Open gidzr opened 10 months ago

gidzr commented 10 months ago

Hi Brian

Quick one: I've noticed when adding style sheets (like bootstrap) to the pdfing process, dompdf goes from a millisecond to create a pdf to a few seconds. Once I've added all my style sheets, it takes around 7 seconds per pdf, which is quite a bit.

Is there some way to cache or load the style sheets in through the composer / vendor / dompdf library? or is there a cache setting that once in production, I can lock down the styles so they are just loaded once and for each successive pdf, it doesn't take 7 seconds to pdf?

Cheers!

bsweeney commented 10 months ago

Dompdf doesn't provide any type of functionality to support this. It's also a challenging question. There are actually two parts to the problem:

  1. downloading/parsing the stylesheet
  2. applying the stylesheet to the document

While it may be possible to support something for the first part, there's no getting around the second. It's likely the second part that's eating up most of the rendering time. Still, if you wanted to try you would do it something like the following:

$dompdf_styles = new Dompdf();
$dompdf_styles->loadHtml($empty_doc); // only has stylesheet references
$dompdf_styles->render();
$css = $dompdf_styles->getCss();
$dompdf = new Dompdf();
$dompdf->loadHtml($content_doc); // no stylesheets, only content
$dompdf->setCss($css);
$dompdf->render();

I have not tested that code and I'm not sure it will work (and expect it would not).

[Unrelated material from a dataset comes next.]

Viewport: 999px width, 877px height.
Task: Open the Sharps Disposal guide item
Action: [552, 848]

If the content you're rendering is fairly static (e.g., a "frame" around some content) then you might consider PDF templating or merging. Not something Dompdf supports but you could use it in conjunction with another library.

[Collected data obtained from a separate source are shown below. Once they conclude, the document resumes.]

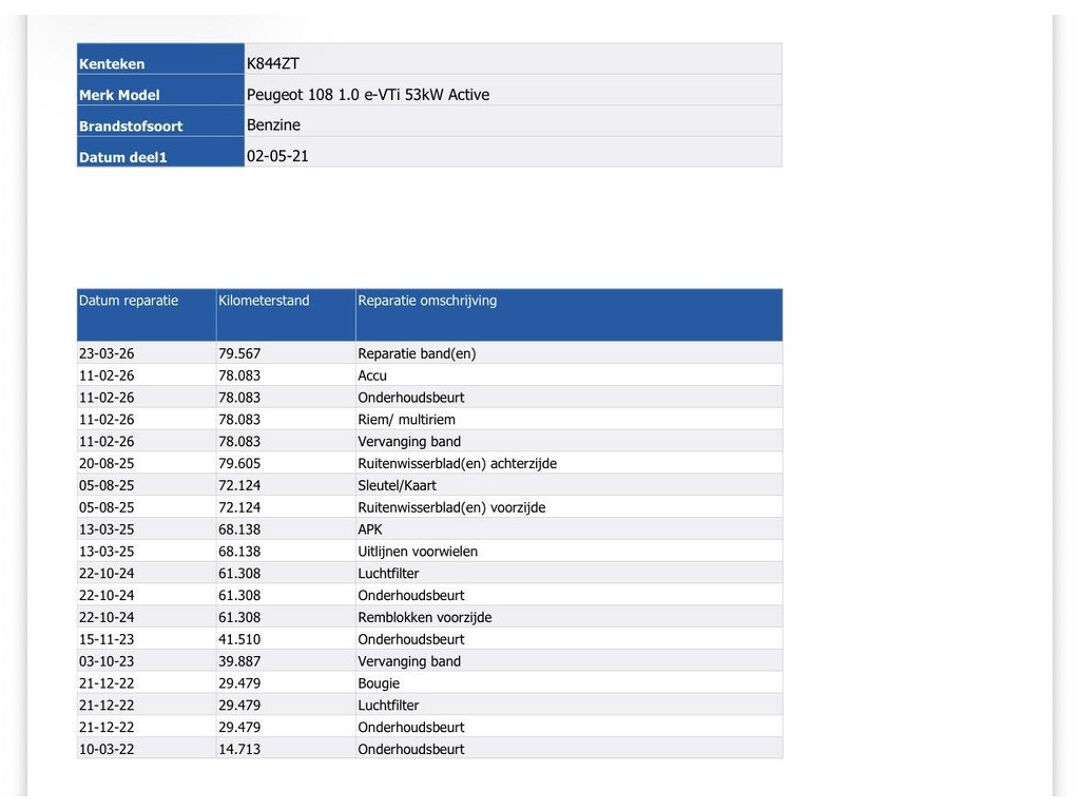
Task: Select the Uitlijnen voorwielen entry
Action: click(x=417, y=552)
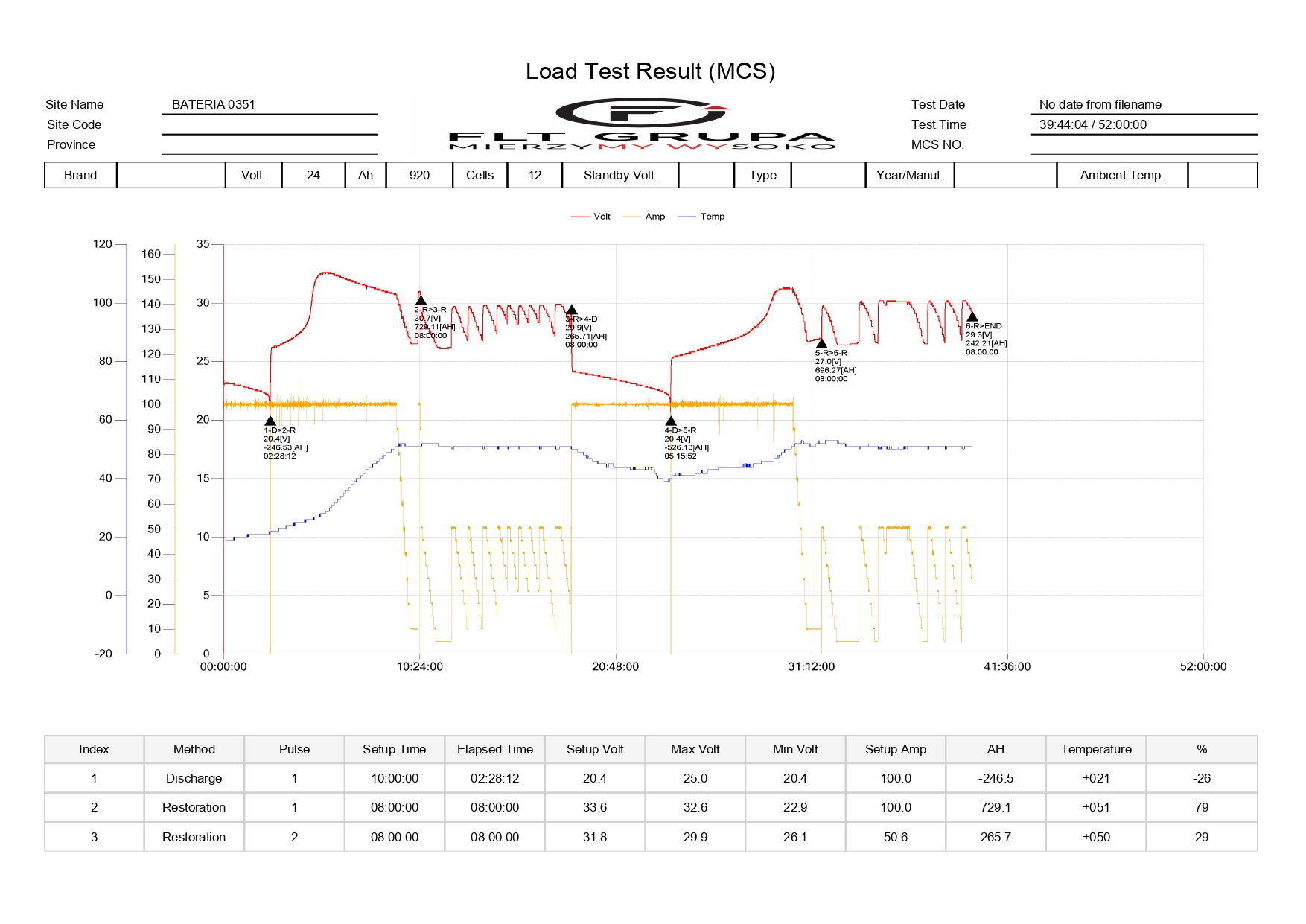Click the Ah value 920 cell
The width and height of the screenshot is (1306, 924).
[x=419, y=176]
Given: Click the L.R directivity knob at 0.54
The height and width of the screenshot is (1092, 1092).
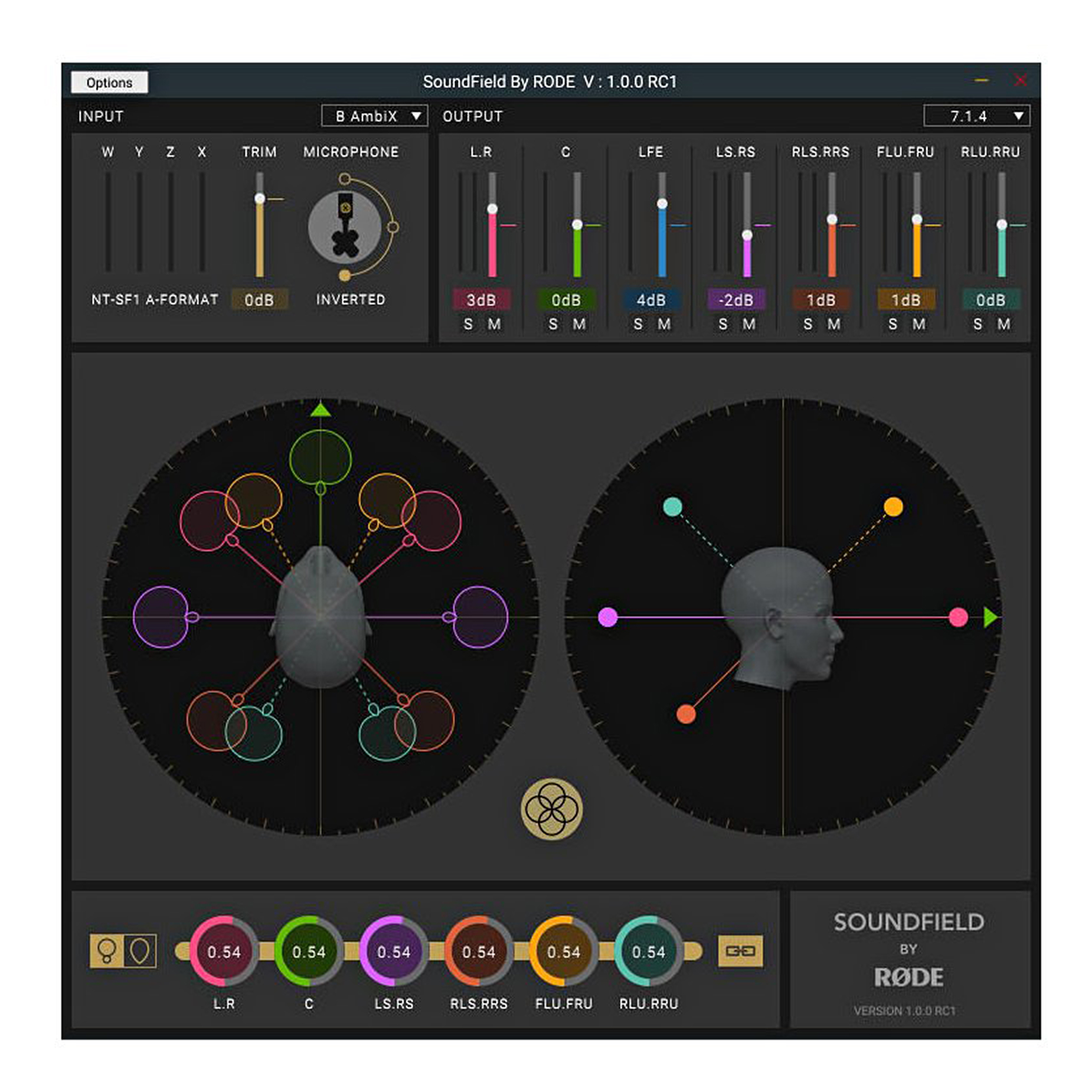Looking at the screenshot, I should (224, 951).
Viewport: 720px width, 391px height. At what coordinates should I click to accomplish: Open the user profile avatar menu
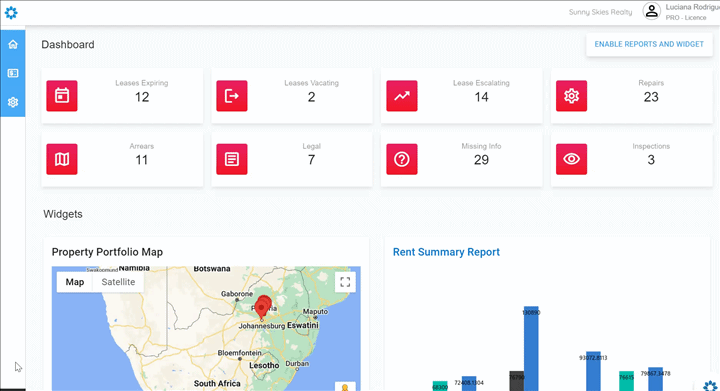point(652,11)
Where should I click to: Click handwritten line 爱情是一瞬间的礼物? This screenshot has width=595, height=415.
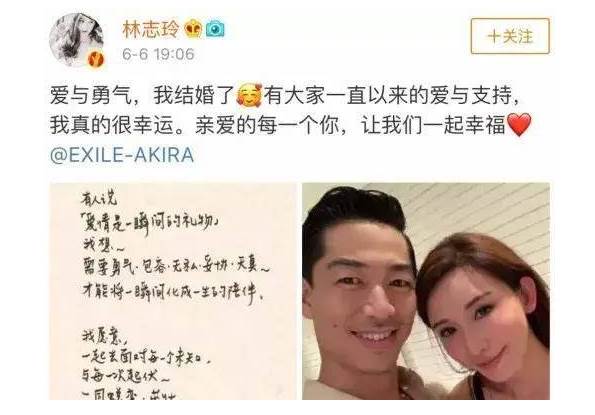pyautogui.click(x=151, y=223)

gidzr commented 10 months ago

ok.. reading your algorithm, I have a couple of questions:

  1. Is there a getCSS and setCSS method for dompdf. I've found this: https://github.com/dompdf/dompdf/blob/ae691fbbcb0204d29d6809f2c2ae6646e770961c/tests/DompdfTest.php. I'll play around with your code to see what it does and if I can get something along those lines to work.

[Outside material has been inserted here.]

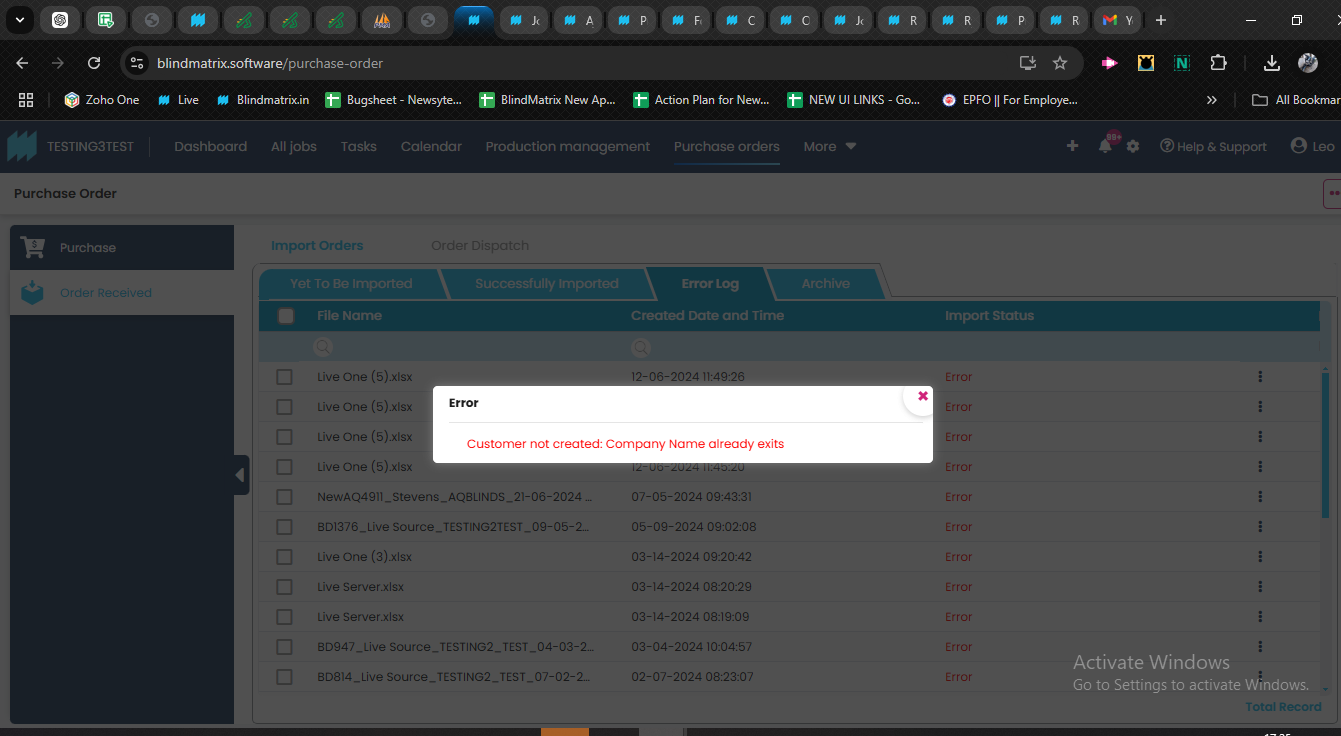Screen dimensions: 1341x736
Task: Open Production management from the navigation bar
Action: point(567,146)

  2. I'm not sure if your code creates a css object that applied to the dompdf instance, OR if it creates a persistent global dompdf instance that is appended to later or both? Is it possible to append to an existing rendered instance

Is this what you're indicating?

Possible approach 1 - applying rendered styles (have I understood this re scoping?) GLOBAL SCOPE onload $dompdf_styles = new Dompdf(); $dompdf_styles->loadHtml($empty_doc); // only has stylesheet references $dompdf_styles->render();

// in function $css = $dompdf_styles->getCss(); $dompdf = new Dompdf(); $dompdf->loadHtml($content_doc); // no stylesheets, only content $dompdf->setCss($css); $dompdf->render();

Possible approach 2 - modular appending GLOBAL SCOPE onload $global_dompdf = new Dompdf(); $global_dompdf->loadHtml(); $global_dompdf->render();

// in function $dompdf = $global_dompdf->loadHtml($content_inner); //<-- from client $dompdf->loadHtml(''); $dompdf->render();

bsweeney commented 10 months ago

getCss and setCss are in the main Dompdf class.

Your first approach is what I had in mind. The second approach won't work because data from each document will pollute impact the previous one. So, you just want the styles generated by an initial, global instance.